Landlords and tenants beware! If you are a landlord and you do not pay enough attention to the tax recharge provisions in your leases, you can end up out of pocket tens or even hundreds of thousands of dollars on the annual tax recharge balance sheet. As we all know, if you do not have a contractual ability to collect, you still have to pay.

Yes, sadly, for all involved, property taxes will always be a part of our reality. Similarly, if the devilish little details are not adequately addressed, a tenant can be surprised by receiving a bill for taxes owing that it did not think it owed. A little attention to the devil in the details can alleviate some of the pain and aggravation of the whole tax recharge numbers game.
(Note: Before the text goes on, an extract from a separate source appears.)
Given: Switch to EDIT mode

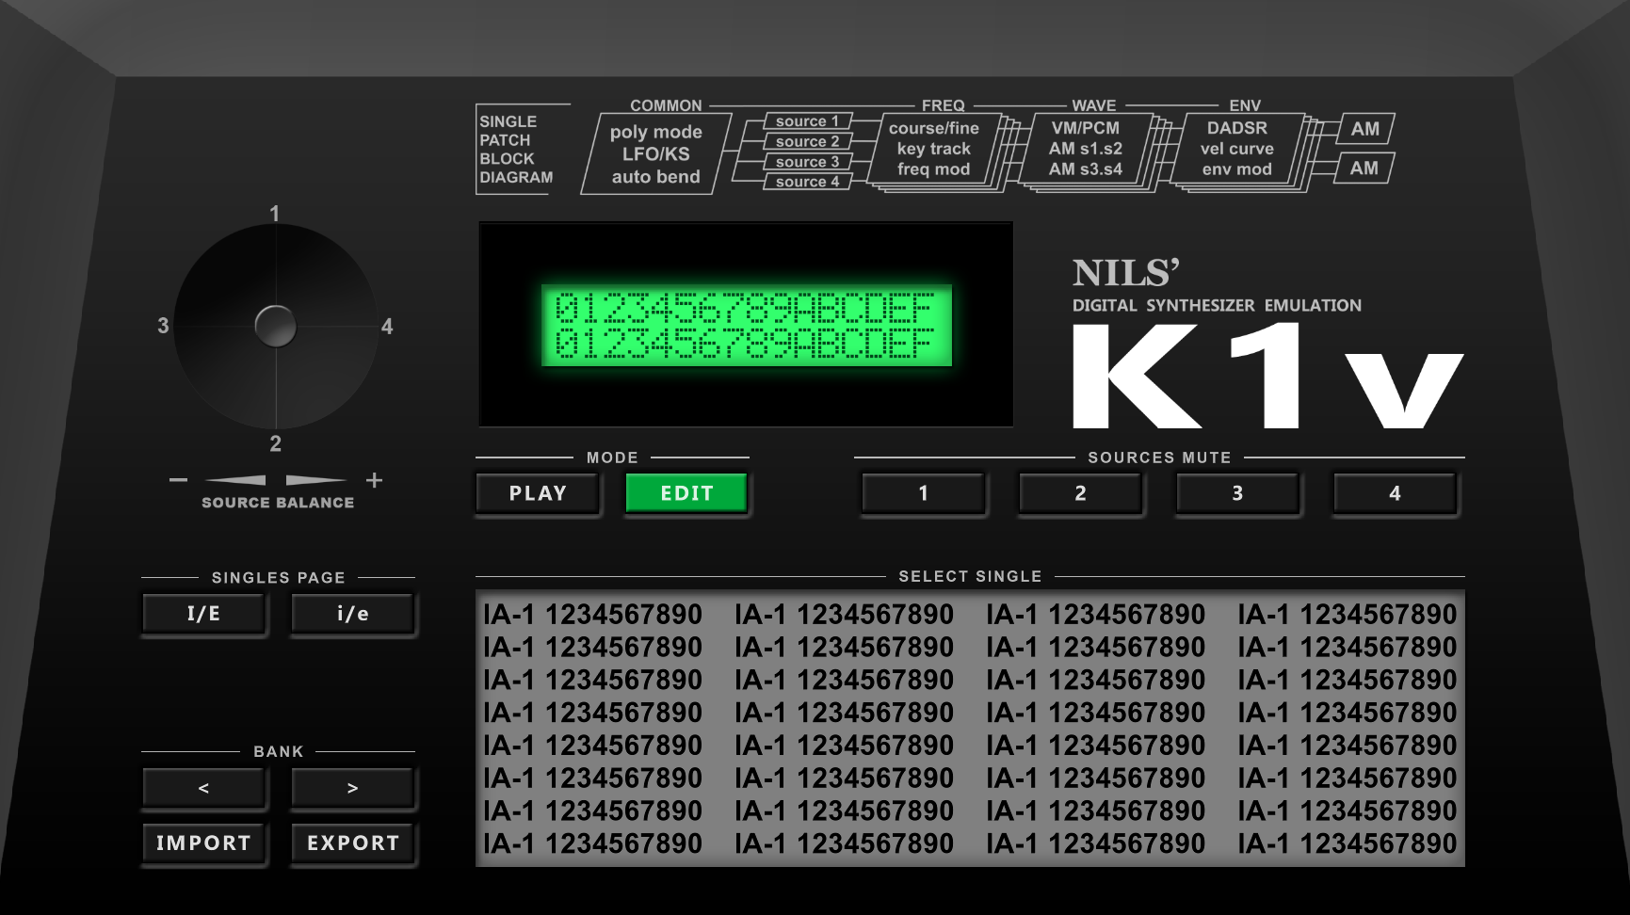Looking at the screenshot, I should [x=686, y=492].
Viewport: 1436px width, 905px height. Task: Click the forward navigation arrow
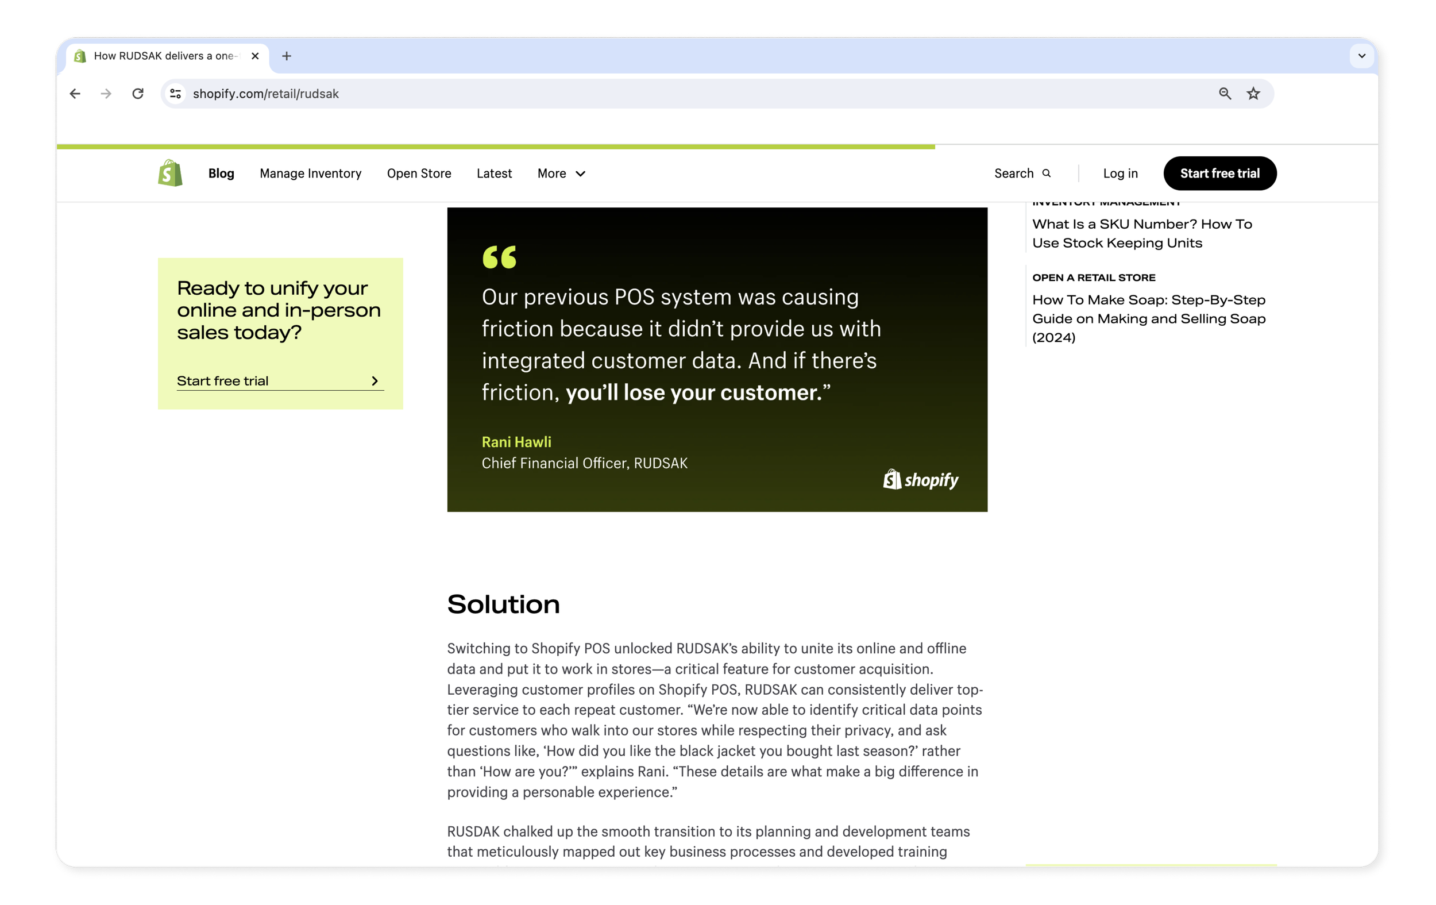pos(106,94)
As an example: If you are the landlord of a building with main and second-floor retail with office floors above, the office tenants typically, by operation of the lease, subsidize the taxes generated by the retail tenants if the tenants are paying on a "proportionate share of the total building gross leasable area" basis. If office tenant space becomes exempt from the payment of taxes (hospital tenants, for example, are exempt) and the lease provides that absolutely no taxes are owing should the space become exempt, the landlord will end up in a shortfall position, where the tenant that was "subsidizing" the retail tenants no longer has to be a player in that game. Similarly, if a tenant expects to become exempt, and negotiates its lease such that it will no longer be required to pay taxes should it be classed exempt, that tenant will want to make sure that any "subsidizing" of taxes for other space in the building is addressed.

It is all in the details, and one or two words can make all the difference.

Whether you are a landlord or a tenant, you should consider having a lawyer experienced in this area take a look at the tax recharge provisions prior to finalizing your lease. Surprising, I know – a lawyer recommending that legal advice be obtained.